**Текст для чтения:**
Тут Америка поняла, с каким великим путаником имеет дело, но было поздно: выборы есть выборы, особенно если они честные. Вильсона ничего не смущало, как ничего не смущает идиота: он выступил в Конгрессе США с программой "четырнадцати пунктов", которую настоящие политологи характеризовали кратко: "это программа новой последней войны, которая якобы закончит все войны". Четырнадцатым пунктом программы было создание прообраза всеобщего мирового правительства — Лиги Наций. Американцы отправили в Европу миллион солдат, и война закончилась — но какой ценой, и что это дало Америке? А президент в 1919 году — неслыханное дело! — вообще покинул страну, чтобы полгода на Парижской мирной конференции создавать эту самую пацифистскую Лигу Наций, мировое правительство ангелов бесплотных. Там Вильсон поддержал репутацию: он заболел гриппом перед решающим выступлением в Париже — и Лига Наций была создана без ключевых положений, которые, по мнению президента США, и должны были обеспечить вечный мир на Земле. Но и это его не остановило: Вудро Вильсон вернулся в Америку, переругался на родине со всеми своими сторонниками-демократами (республиканцы уже давно вертели пальцем у виска — их стараниями сами США в Лигу Наций так и не вступили), лишился всех возможностей выставлять свою кандидатуру на третий срок — и бесконечно, с упорством маньяка, пропагандировал свой мифический "вечный мир" в поездках по американским градам и весям. В Пуэбло, в Калифорнии, горе-мечтателя наконец настиг заслуженный инсульт, и до конца президентского срока Вудро Вильсон был фактически недееспособным. От имени президента-миража страной правила жена и советники, безбожно и преступно обманывая вице-президента Маршалла.

**Записи:**
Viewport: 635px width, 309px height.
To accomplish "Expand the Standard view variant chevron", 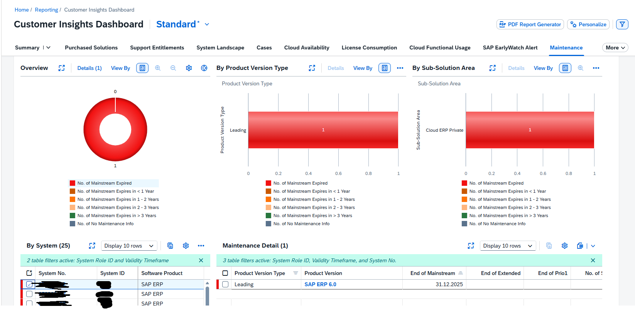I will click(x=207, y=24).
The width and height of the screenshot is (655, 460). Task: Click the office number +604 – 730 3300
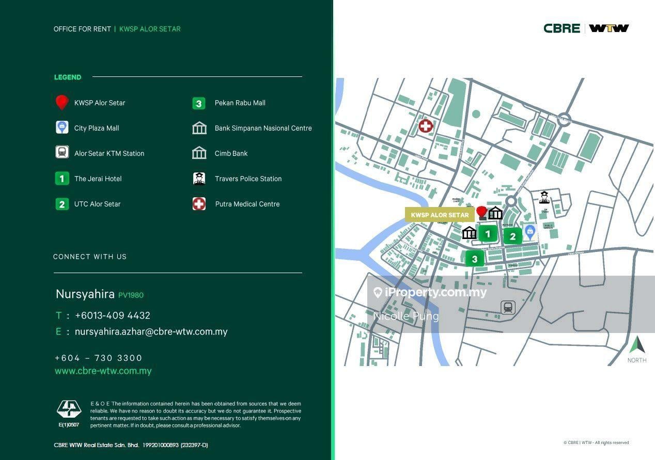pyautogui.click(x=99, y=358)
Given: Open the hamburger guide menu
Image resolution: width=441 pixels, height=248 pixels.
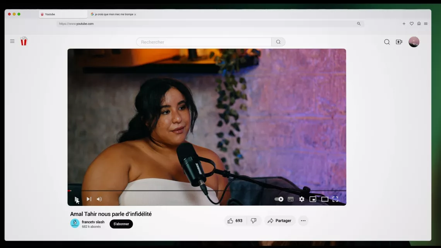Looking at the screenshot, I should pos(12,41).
---
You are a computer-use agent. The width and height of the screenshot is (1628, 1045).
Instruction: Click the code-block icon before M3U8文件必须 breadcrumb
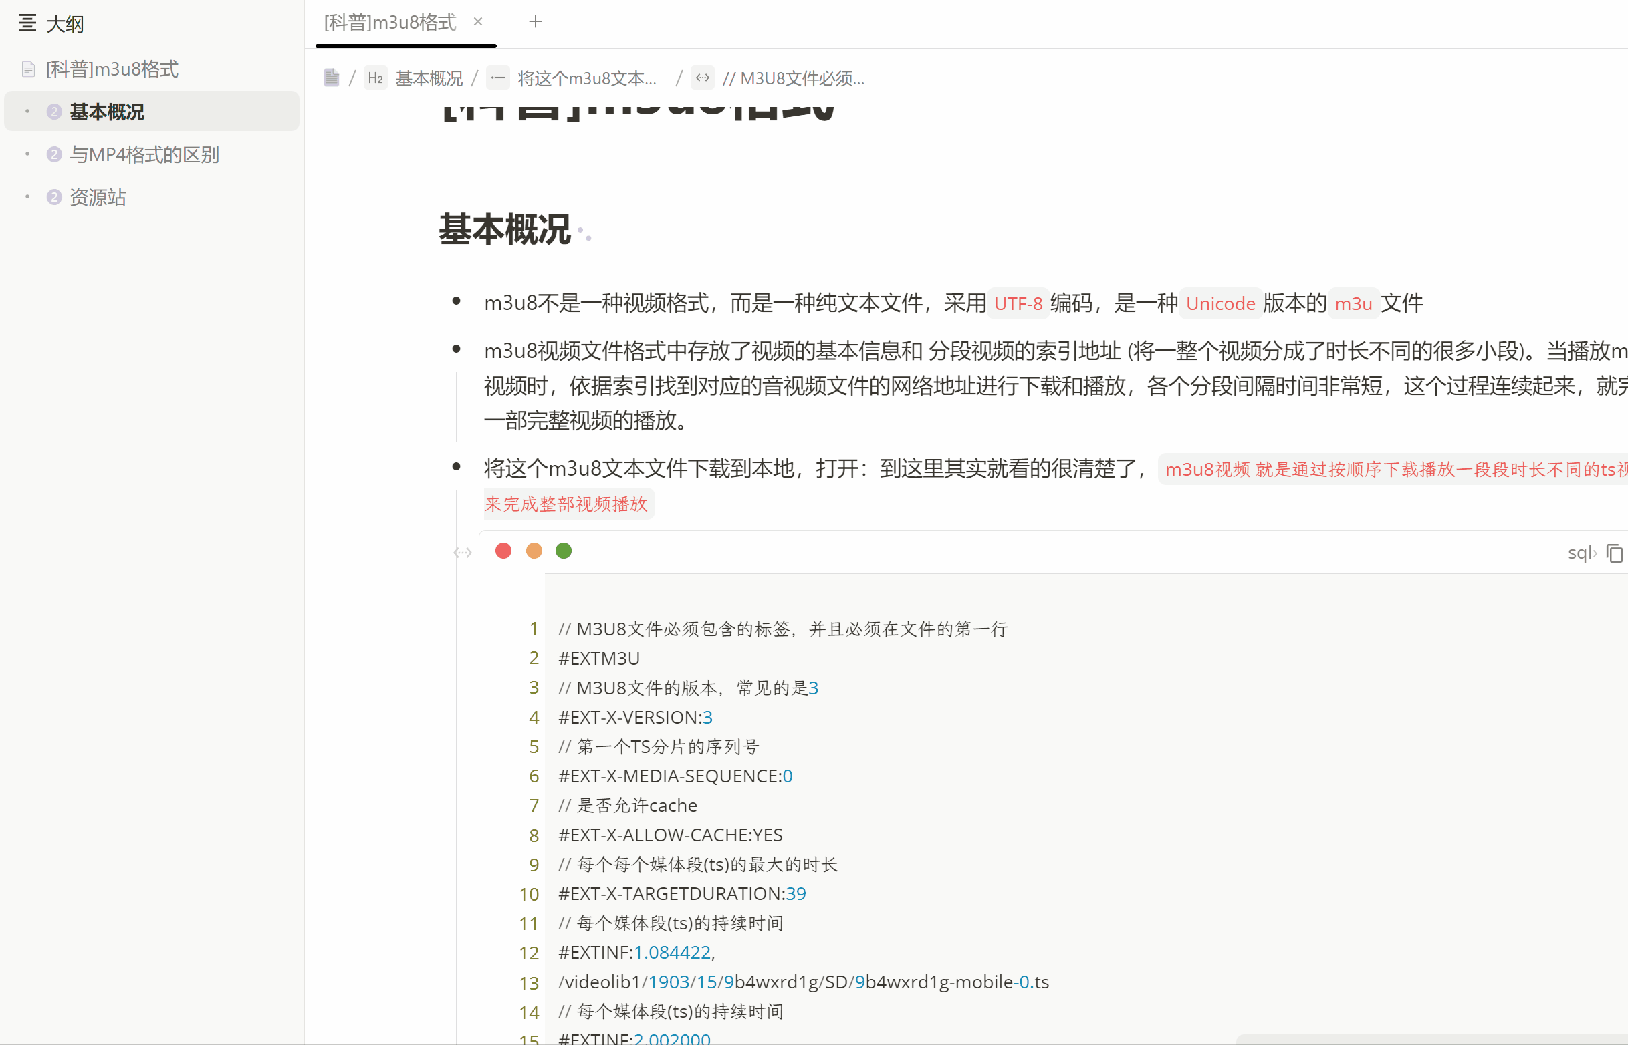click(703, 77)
---
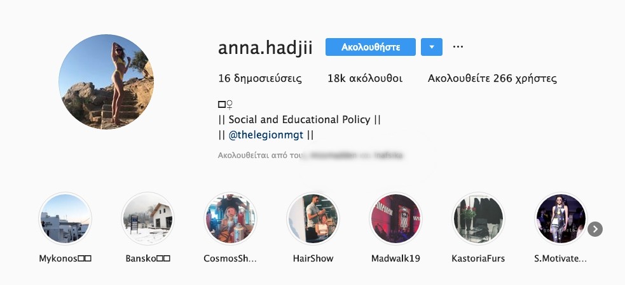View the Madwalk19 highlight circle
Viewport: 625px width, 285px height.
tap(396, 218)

**Задачи для решения:**
[1] Ответьте по тексту о Вудро Вильсоне:
(а) Каким по счёту пунктом программы Вильсона было создание Лиги Наций?
(б) Сколько солдат американцы отправили в Европу?
(в) Кто правил страной от имени президента?
[2] Переведите на английский язык предложение из текста о Вудро Вильсоне: «Американцы отправили в Европу миллион солдат, и война закончилась — но какой ценой, и что это дало Америке?»
[3] Продолжите текст о Вудро Вильсоне, начав сразу после его последнего предложения.

**Решённые задачи:**
[1]
(а) Четырнадцатым.
(б) Миллион.
(в) Жена и советники.

[2] The Americans sent a million soldiers to Europe, and the war ended, but at what cost, and what did it give America?

[3]
Уже после отставки, в 1921-1924 годах, Вильсон неоднократно говорил, что обманул народ США, втянув страну в Первую мировую, спровоцировав анархистский террор и волнения демобилизованных солдат, поддерживая социалистов-милитаристов, подняв подоходный налог и вызвав ростом госрасходов всплеск инфляции. Его оправдания были никому не нужны, да и кому, кроме писателя Стефана Цвейга, нужны были оправдания и объяснения полуслепого старика с невнятной послеинсультной дикцией? Неважно, что он имел в виду. Важно лишь то, что вышло, а вышло, как выяснялось, скверно. Цвейг написал о Вильсоне в сборнике новелл "Звездные часы человечества" — такие названия книг публицистам можно лишь извинять. Наконец Вильсон умер, это случилось 3 февраля 1924 года — смерть политического лидера СССР Владимира Ульянова, приключившаяся примерно тогда же, тронула мир больше.

Но весь оставшийся двадцатый век тот же мир был занят исполнением четырнадцати пунктов Вудро Вильсона, в итоге побеждающих и все тома собрания сочинений Ленина, и статьи Тафта, и программу Гитлера, и все труды Клаузевица, и мириады ученых тезисов теоретиков и практиков массового убийства во имя каких-либо, неважно каких, высоких истин. Все четырнадцать пунктов программы Вильсона в итоге были выполнены. Мир, в котором мы живем, с точки зрения международных отношений придуман именно этим вечным неудачником.

Всему сонму людей, которым никогда не снились те сны, которые снились мне в детстве, всем, считающим, что Бог на стороне больших батальонов, всем, мечтающим о последней мировой битве во имя их идеалов, следовало бы ежедневно проклинать Вильсона и величайшую "панаму" международной дипломатии — стремление сделать жизнь человека ценностью более высокого порядка, чем любая геополитика. Вильсон не был в состоянии уничтожить саму возможность войн на Земле. Но он сделал достаточно для того, чтобы через сто лет они были исключением из правил, чрезвычайной ситуацией, катастрофой. Он превратил войну из законного занятия человечества в дело противостояния подонкам человеческого рода: Вторая мировая была последней большой проверкой этого тезиса, холодная война — уже комментарием к нему.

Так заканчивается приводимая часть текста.